Complexity results for extensions of median orders to different types of remoteness

Abstract

Given a finite set X and a collection Π=(R ₁,R ₂,…,R _v ) of v binary relations defined on X and given a remoteness ρ, a relation R is said to be a central relation of Π with respect to ρ if it minimizes the remoteness ρ(Π,R) from Π. The remoteness ρ is based on the symmetric difference distance δ(R _i ,R) between R and the binary relations R _i of Π (1≤i≤v), which measures the number of disagreements between R _i and R. Usually, the considered remoteness between Π and a relation R is the remoteness ρ ₁(Π,R) given by the sum of the distances δ(R _i ,R) over i, and thus measures the total number of disagreements between Π and R or, divided by v, provides the (arithmetical) mean number of disagreements between Π and R. The computation of a central relation with respect to ρ ₁ is often an NP-hard problem when the central relation is required to fulfill structural properties like transitivity.
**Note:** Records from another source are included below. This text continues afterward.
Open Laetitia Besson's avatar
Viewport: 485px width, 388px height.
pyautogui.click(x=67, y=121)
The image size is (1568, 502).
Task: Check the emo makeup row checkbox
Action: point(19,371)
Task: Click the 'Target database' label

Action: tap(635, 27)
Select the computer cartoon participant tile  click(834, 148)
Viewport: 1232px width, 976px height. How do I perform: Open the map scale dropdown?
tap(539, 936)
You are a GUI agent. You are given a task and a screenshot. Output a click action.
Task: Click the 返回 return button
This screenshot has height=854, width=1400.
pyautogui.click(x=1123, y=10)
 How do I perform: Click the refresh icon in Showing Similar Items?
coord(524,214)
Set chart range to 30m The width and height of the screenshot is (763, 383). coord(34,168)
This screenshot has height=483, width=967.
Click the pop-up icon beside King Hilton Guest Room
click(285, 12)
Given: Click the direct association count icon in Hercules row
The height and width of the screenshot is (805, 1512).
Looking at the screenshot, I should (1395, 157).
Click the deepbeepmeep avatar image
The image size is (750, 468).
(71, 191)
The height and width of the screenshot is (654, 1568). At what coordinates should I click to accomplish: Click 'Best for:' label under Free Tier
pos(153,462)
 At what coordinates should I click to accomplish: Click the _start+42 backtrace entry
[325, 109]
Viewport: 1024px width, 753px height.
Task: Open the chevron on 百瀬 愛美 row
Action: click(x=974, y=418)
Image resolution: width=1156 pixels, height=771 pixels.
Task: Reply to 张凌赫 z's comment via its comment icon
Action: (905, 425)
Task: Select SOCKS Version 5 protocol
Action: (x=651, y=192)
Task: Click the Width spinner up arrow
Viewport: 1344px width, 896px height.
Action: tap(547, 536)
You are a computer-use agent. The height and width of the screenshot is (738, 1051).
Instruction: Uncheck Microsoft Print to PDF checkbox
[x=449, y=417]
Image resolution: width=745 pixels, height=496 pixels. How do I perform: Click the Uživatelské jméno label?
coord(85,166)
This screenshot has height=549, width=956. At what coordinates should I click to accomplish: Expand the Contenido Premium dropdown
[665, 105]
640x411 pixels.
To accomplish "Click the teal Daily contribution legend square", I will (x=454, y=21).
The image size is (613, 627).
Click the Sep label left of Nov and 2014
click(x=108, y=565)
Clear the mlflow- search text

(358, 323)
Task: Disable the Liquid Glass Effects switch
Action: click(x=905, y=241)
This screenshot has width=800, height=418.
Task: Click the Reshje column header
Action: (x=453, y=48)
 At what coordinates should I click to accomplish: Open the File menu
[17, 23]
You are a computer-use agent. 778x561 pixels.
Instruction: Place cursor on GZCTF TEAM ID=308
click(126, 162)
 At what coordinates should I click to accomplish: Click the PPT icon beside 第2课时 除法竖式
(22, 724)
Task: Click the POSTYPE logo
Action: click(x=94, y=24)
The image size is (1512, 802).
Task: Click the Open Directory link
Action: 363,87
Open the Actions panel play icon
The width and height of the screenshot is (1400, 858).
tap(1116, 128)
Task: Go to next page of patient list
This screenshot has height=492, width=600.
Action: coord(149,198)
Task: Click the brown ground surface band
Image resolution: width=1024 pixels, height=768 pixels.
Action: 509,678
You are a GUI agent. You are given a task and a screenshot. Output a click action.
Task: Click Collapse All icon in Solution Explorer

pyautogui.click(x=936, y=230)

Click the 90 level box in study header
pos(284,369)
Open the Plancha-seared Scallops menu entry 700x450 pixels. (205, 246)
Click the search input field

In this paper, we investigate other types of remoteness ρ, for instance the sum of the pth power of the δ(R _i ,R)’s for any integer p, the maximum of the δ(R _i ,R)’s, the minimum of the δ(R _i ,R)’s, and different kinds of means of the δ(R _i ,R)’s, or their weighted versions. We show that for many definitions of the remoteness, including the previous ones, the computation of a central relation with respect to ρ remains an NP-hard problem, even when the number v of relations is given, for any value of v greater than or equal to 1.